▶ [PROBLEM DESCRIPTION]: The answer must be an exact copy of the lines from the one containing "Tên (36, 1080)" through the end of the records, with the pictures left out.

Start of Block

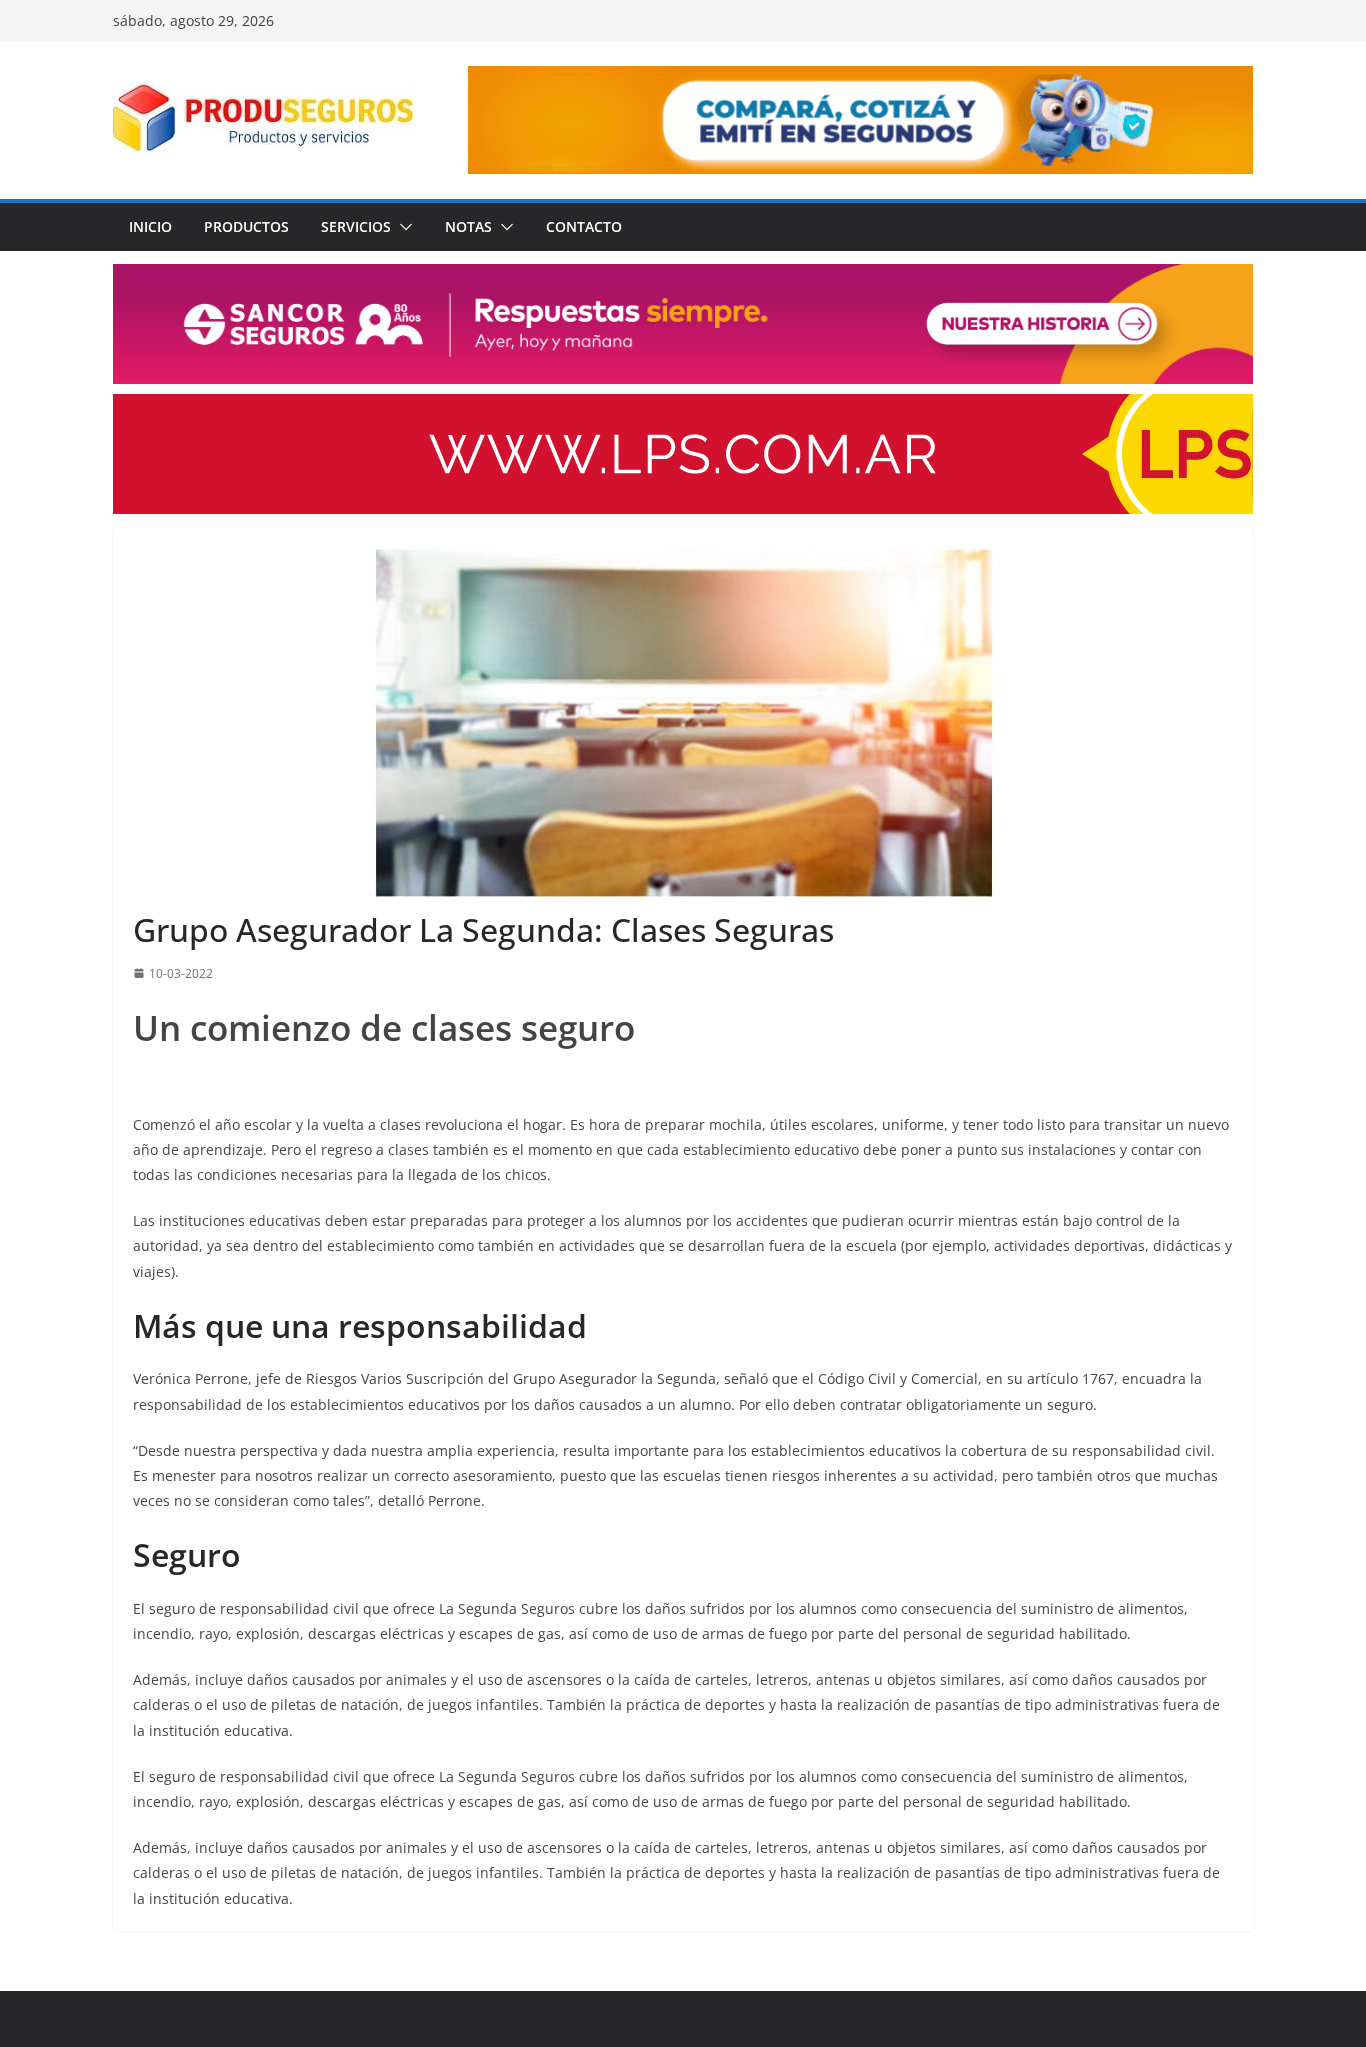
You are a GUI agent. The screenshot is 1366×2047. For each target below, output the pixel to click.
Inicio (150, 226)
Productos (246, 226)
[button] (402, 227)
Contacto (584, 226)
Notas (468, 226)
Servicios (356, 226)
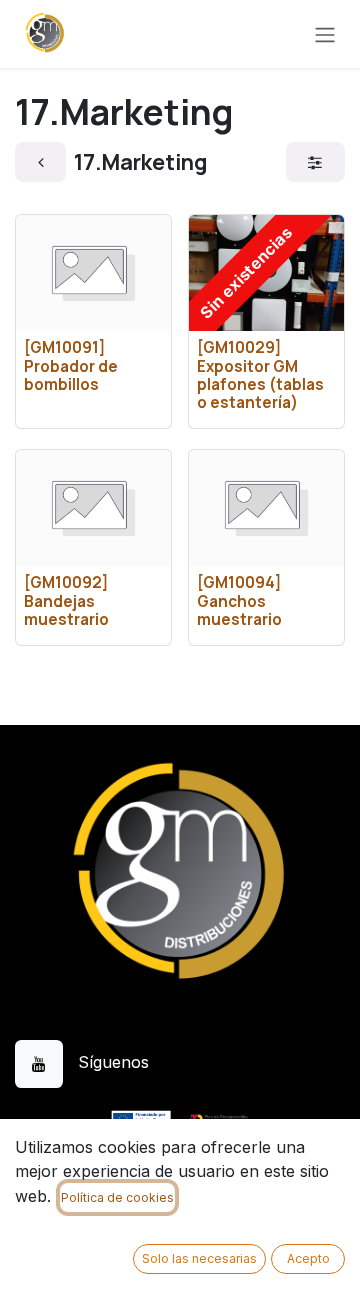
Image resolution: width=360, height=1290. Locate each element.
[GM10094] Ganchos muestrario (239, 600)
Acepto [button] (308, 1258)
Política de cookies (117, 1197)
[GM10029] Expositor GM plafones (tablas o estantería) (260, 375)
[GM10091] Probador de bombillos (71, 365)
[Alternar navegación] (325, 34)
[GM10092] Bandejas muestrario (66, 600)
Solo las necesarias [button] (199, 1258)
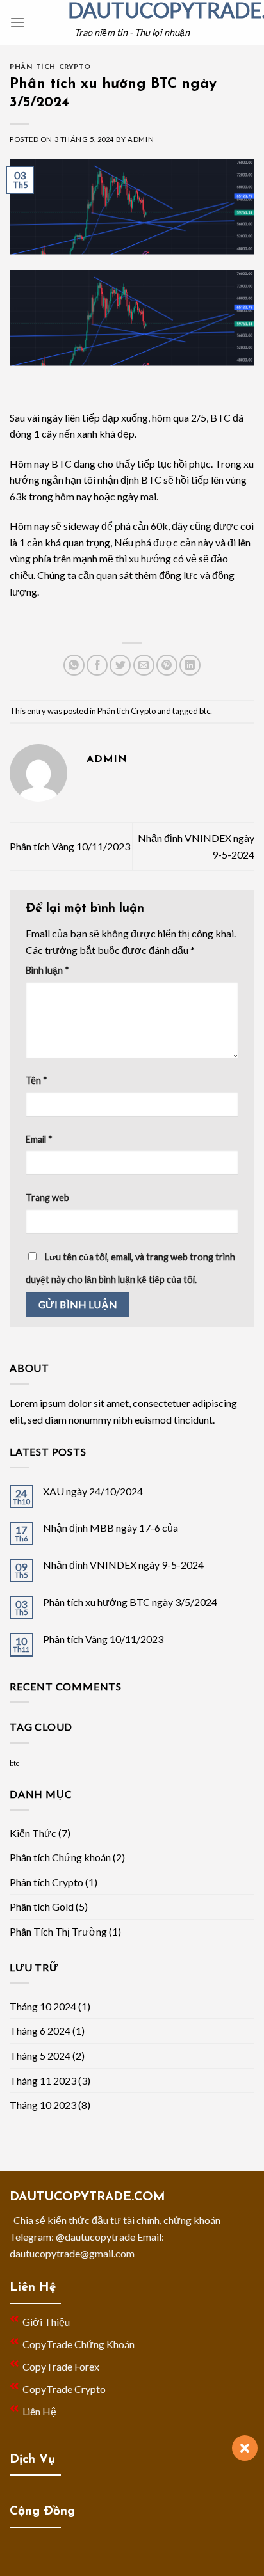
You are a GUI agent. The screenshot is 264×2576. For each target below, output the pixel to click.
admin (141, 139)
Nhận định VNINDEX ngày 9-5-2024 (123, 1565)
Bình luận (47, 970)
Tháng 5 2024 (40, 2055)
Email (39, 1139)
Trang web (47, 1197)
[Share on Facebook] (97, 665)
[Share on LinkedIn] (190, 665)
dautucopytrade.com (132, 10)
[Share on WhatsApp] (74, 665)
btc (204, 711)
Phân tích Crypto (50, 67)
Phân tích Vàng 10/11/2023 (70, 846)
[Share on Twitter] (120, 665)
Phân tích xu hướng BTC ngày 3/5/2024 (130, 1602)
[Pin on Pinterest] (166, 665)
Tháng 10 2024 (43, 2006)
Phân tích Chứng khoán (60, 1857)
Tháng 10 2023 (43, 2105)
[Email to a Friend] (143, 665)
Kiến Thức (33, 1833)
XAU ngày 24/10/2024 (93, 1491)
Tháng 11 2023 (43, 2080)
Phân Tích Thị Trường (58, 1931)
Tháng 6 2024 (40, 2030)
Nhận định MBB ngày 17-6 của (110, 1528)
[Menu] (17, 22)
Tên (36, 1080)
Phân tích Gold (42, 1906)
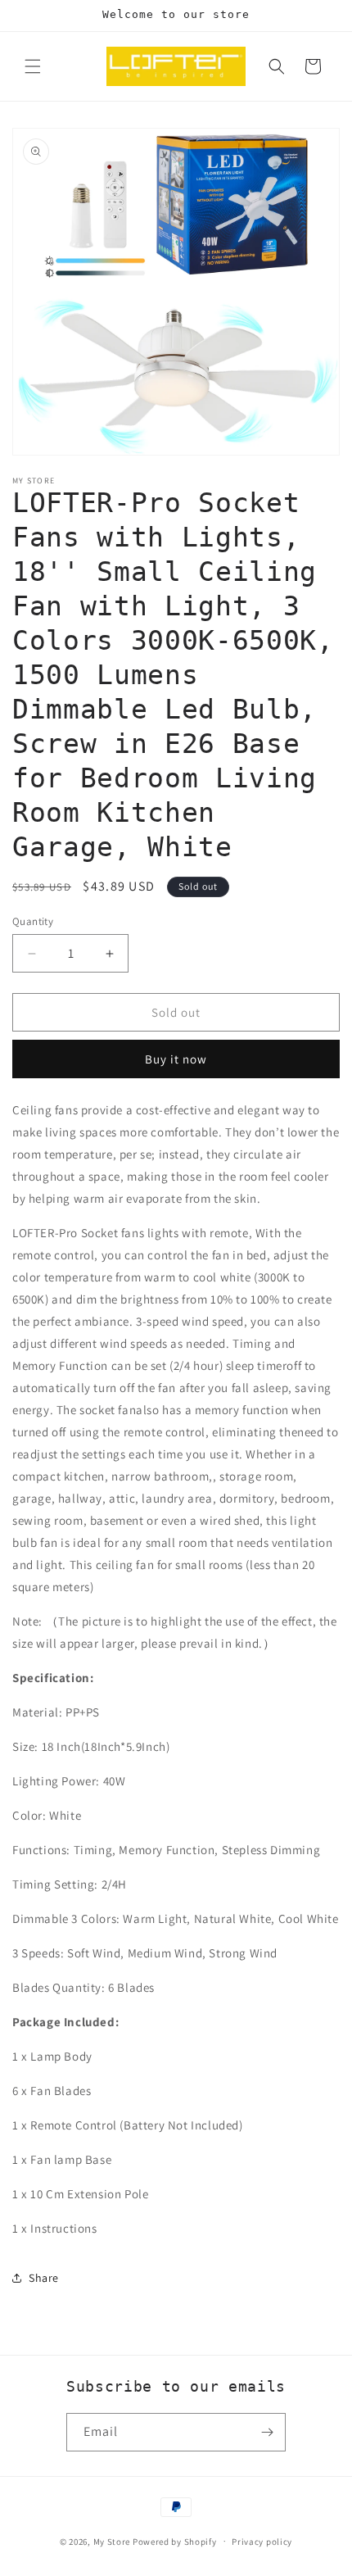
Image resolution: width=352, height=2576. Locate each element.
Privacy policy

End of Block

▶ [TASK OUTPUT]:
Tên (36, 1080)
Phân tích Gold (42, 1906)
Image resolution: width=352, height=2576. Locate each element.
Privacy policy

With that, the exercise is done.